The aggregate face amount of bonds to which this subparagraph applies shall not exceed $225,000,000.
“(T) A facility is described in this subparagraph if—
“(i) a resolution authorizing the financing of the facility through an issuance of revenue bonds was adopted by the City Commission on August 5, 1986, and
“(ii) the metropolitan area in which the facility is to be located is currently the spring training home of an American league baseball team located during the regular season in a city described in subparagraph (C).
The aggregate face amount of bonds to which this subparagraph applies shall not exceed $10,000,000.
“(U) A facility is described in this subparagraph if it is a football stadium located in Oakland, California, with respect to which a design was completed by a nationally recognized architectural firm for a stadium seating approximately 72,000, to be located on property adjacent to an existing coliseum complex, or is a renovation of an existing stadium located in Oakland, California, and used by an American League baseball team. The aggregate face amount of bonds to which this subparagraph applies shall not exceed $100,000,000.

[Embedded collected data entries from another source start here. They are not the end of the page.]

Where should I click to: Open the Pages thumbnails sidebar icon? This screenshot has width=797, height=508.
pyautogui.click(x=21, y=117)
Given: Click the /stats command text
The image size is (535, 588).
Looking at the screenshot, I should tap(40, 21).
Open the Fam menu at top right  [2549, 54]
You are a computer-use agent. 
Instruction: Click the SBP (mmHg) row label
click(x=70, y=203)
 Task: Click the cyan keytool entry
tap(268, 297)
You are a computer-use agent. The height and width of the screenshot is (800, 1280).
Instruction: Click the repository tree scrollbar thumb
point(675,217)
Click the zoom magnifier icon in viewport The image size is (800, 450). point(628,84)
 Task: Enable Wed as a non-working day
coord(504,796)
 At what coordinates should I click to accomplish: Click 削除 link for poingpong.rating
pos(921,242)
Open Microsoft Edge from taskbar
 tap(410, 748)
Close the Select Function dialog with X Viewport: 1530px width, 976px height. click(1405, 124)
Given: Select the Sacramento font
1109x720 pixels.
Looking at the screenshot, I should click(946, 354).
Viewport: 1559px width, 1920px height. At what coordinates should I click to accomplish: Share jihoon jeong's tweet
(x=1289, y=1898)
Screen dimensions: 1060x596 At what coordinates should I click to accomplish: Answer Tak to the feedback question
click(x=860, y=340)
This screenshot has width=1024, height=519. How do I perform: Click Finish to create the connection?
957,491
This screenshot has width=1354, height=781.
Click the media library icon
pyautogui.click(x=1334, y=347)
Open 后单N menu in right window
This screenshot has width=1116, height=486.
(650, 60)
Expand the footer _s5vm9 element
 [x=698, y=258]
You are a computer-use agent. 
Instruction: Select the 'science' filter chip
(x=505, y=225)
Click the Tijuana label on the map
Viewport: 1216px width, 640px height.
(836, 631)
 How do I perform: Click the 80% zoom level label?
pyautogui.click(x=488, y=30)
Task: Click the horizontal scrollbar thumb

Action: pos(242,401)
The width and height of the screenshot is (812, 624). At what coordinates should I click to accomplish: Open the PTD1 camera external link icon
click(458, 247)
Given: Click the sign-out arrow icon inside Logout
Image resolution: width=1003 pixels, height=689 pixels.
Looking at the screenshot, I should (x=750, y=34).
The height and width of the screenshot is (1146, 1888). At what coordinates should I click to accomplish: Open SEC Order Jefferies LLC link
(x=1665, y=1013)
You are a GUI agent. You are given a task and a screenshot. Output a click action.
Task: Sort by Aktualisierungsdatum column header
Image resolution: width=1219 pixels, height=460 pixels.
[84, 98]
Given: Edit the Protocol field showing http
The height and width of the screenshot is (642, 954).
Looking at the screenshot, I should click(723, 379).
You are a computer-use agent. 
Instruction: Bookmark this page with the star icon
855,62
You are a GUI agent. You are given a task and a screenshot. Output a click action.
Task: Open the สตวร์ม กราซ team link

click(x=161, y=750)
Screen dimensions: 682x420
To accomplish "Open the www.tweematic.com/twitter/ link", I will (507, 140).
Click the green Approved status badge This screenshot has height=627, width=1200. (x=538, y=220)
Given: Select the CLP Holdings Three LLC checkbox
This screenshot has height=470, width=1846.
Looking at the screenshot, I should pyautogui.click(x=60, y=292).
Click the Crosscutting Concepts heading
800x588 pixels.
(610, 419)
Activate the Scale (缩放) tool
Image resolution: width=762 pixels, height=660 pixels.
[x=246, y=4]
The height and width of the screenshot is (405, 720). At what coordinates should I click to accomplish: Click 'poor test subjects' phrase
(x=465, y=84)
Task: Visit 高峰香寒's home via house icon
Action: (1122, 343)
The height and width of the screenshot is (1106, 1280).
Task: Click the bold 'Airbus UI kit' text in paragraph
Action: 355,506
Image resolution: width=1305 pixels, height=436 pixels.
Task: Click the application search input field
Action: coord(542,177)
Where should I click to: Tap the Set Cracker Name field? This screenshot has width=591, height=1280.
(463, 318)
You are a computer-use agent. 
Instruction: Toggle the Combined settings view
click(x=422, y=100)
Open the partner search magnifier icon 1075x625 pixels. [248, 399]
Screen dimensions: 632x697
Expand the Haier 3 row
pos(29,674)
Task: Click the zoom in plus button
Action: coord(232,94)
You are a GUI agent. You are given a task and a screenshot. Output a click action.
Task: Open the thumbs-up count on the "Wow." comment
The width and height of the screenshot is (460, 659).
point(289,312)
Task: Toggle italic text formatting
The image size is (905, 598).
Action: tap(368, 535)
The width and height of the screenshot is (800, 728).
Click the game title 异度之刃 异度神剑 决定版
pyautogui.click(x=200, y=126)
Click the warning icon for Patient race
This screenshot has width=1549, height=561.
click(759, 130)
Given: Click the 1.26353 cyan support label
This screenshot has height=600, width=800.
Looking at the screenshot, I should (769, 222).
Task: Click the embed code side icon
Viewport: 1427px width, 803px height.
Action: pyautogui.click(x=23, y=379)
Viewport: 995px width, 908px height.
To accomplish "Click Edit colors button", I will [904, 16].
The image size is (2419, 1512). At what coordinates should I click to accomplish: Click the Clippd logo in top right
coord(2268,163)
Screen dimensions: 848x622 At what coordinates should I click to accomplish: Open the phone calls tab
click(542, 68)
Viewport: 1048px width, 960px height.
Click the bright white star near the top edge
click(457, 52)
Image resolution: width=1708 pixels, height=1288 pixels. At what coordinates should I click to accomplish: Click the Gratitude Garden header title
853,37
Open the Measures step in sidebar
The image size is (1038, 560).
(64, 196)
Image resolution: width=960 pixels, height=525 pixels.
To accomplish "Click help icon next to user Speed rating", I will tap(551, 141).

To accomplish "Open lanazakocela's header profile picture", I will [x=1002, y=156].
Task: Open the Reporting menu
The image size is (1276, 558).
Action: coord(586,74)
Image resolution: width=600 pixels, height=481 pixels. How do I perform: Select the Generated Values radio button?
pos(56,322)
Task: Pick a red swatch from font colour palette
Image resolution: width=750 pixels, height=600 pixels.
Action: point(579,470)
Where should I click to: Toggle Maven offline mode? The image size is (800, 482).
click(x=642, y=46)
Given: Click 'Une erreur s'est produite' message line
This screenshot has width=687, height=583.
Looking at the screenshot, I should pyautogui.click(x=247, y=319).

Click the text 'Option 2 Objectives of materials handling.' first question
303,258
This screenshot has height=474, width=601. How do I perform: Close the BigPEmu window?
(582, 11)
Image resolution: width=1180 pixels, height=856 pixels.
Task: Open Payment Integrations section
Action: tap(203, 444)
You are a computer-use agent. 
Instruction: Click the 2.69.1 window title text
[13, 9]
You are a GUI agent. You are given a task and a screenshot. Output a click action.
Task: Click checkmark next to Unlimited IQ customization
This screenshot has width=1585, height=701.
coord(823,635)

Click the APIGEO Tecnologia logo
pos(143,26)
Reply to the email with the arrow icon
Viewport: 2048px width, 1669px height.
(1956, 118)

“(V) A facility is described in this subparagraph if it is a sports arena (and related parking facility) for Grand Rapids, Michigan. The aggregate face amount of bonds to which this subparagraph applies shall not exceed $80,000,000.
“(W) A facility is described in this subparagraph if such facility is located adjacent to the Anacostia River in the District of Columbia. The aggregate face amount of bonds to which this subparagraph applies shall not exceed $25,000,000.
“(X) A facility is described in this subparagraph if it is a spectator sports facility for the City of San Antonio, Texas. The aggregate face amount of bonds to which this subparagraph applies shall not exceed $125,000,000.
“(Y) A facility is described in this subparagraph if it will be part of, or adjacent to, an existing stadium which has been owned and operated by a State university and if—
“(i) the stadium was the subject of a feasibility report by a certified public accounting firm which is dated December 28, 1984, and
“(ii) a report by an independent research organization was prepared in December 1985 demonstrating support among donors and season ticket holders for the addition of a dome to the stadium.
The aggregate face amount of bonds to which this subparagraph applies shall not exceed $50,000,000.
“(Z) A facility is described in this subparagraph if—
“(i) such facility was a redevelopment project that was approved in concept by the city council sitting as the redevelopment agency in October 1984, and
“(ii) $20,000,000 in funds for such facility was identified in a 5-year budget approved by the city redevelopment agency on October 25, 1984.
The aggregate face amount of bonds to which this subparagraph applies shall not exceed $80,000,000.
“(4) Residential rental property.—A bond issued as part of an issue 95 percent or more of the net proceeds of which are to be used to finance a residential rental project within the meaning of section 103(b)(4) of the 1954 Code shall be treated as an exempt facility bond within the meaning of section 142(a)(7) of the 1986 Code if the facility with respect to the bond is issued satisfies all low-income occupancy requirements applicable to such bonds before August 15, 1986, and the bonds are issued pursuant to—
“(A) a contract to purchase such property dated August 12, 1985;
“(B) the county housing authority approved the property and the financing thereof on September 24, 1985, and
“(C) there was an inducement resolution adopted on October 10, 1985, by the county industrial development authority.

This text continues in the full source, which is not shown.